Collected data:
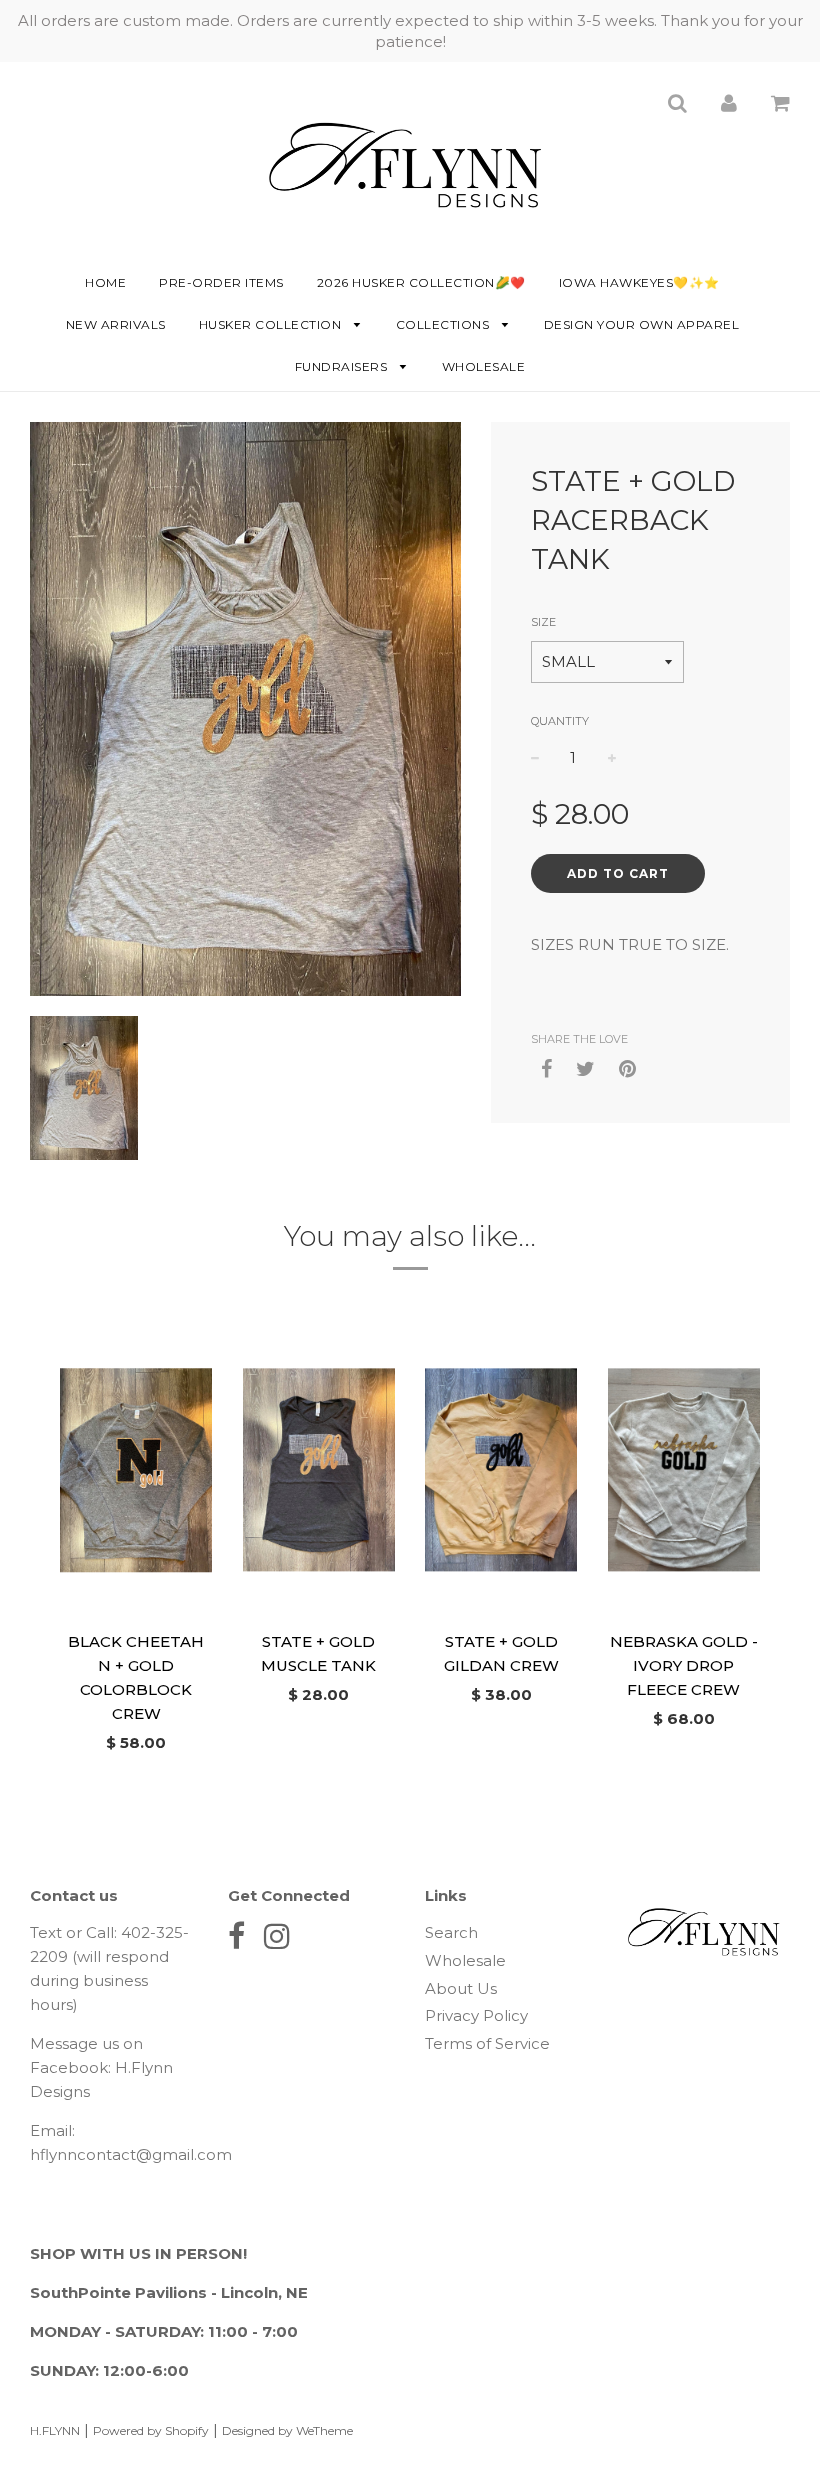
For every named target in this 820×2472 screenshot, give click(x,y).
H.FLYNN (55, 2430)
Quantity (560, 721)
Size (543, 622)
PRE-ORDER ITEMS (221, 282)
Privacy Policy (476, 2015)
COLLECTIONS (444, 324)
--
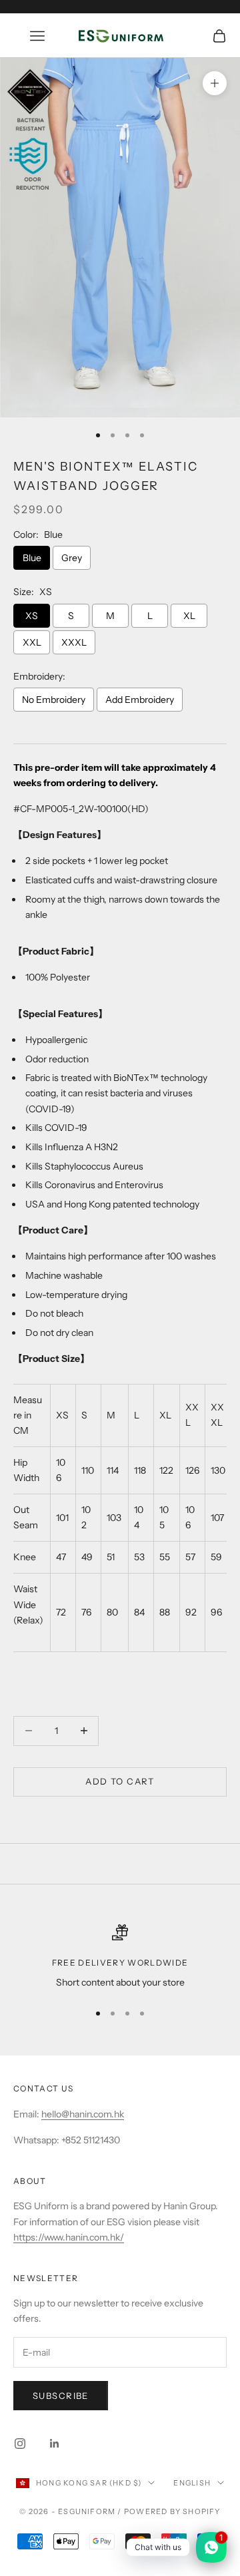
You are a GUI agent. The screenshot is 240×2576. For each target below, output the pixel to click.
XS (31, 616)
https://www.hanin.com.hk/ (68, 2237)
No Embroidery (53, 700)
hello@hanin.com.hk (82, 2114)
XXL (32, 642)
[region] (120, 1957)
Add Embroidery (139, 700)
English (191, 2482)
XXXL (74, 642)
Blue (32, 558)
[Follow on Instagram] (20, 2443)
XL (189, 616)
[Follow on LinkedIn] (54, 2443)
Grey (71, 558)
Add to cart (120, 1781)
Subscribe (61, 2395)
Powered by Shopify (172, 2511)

## [Task instructions]
Copy each line of the data above that holds "click".

## [The answer]
For every named target in this 820×2472 screenshot, give click(x,y).
You are a GUI agent. The screenshot is 240×2576. For each target below, output the pixel to click.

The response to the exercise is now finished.